Na tej samej zasadzie mozna ocenic predkosc dostawczaka w stosunku do
osobowego. Gdy ten osobowy dostanie pake wtedy moze sie sporo zmienic.
>
>>>> Poza tym oprocz dodania 64 bitow chyba jednak cos sie zmienilo jeszcze
>>>> w ostatnim iP w stosunku do poprzednikow?
>>>
>>> Mnóstwo rzeczy się zmieniło.
>>
>> Dokladnie, dlatego nie upatrywalbym w tym tylko i wylacznie mistycznej
>> roli wprowadzenia 64 bitow.
>
> Nigdzie nie napisałem "tylko i wyłącznie".
Zgoda i dlatego nie robilbym z tych 64 bitow killer ficzera.
Osobiscie nieporownywalnie bardziej wolalbym wodoszczelnosc w wydaniu
Sony, no ale w tym temacie nie mozesz wiele napisac ;]
Moze iP6 cos tutaj zmieni poza dogonieniem konkurencji w wielkosci
wyswietlacza.
-
100. Data: 2014-08-16 15:02:50
Temat: Re: Android i 64-bitowy processor
Od: atm <...@v...pl>
On 2014-08-16 13:56, Pszemol wrote:
> "atm" <...@v...pl> wrote in message
> news:53ef442d$0$2228$65785112@news.neostrada.pl...

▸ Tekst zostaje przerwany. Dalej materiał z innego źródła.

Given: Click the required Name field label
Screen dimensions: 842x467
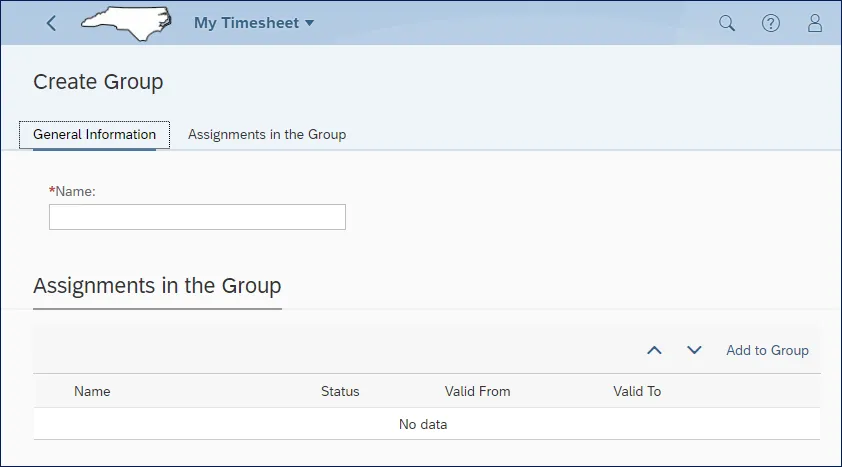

>>> Ani ten jego Droid, ani ten "emergency phone" nie zniósłby zanurzenia
>>> w wiaderku z morską wodą, więc nie wiem skąd wypaliłeś ze swoim
>>> pomysłem.
>>
>>
>> Pszemol:
>> 1. Udowodnilem Ci, ze iPhone podobnie jak wiekszosc smartfonow nie
>> jest odporny na slona wode (hehe, raczej sam sobie udowodniles). Za to
>> niektore sa i do tej grupy nie nalezy sprzet jablkowy co czyni z niego
>> w pewnych warunkach podobna zabawke jak np wspomniany Maxx.
>
> Oczywista oczywistość - jeśli telefon nie jest zaprojektowany jako
> wodoodporny to zanurkowanie z nim w morzu kończy się bardzo źle.
>
>> 2. Z Twojej wypowiedzi wydaje sie wynikac, ze iPhone jest sprzetem
>> niezawodnym:
>> "Nie masz zaufania do swojego telefonu z Androidem na pokładzie?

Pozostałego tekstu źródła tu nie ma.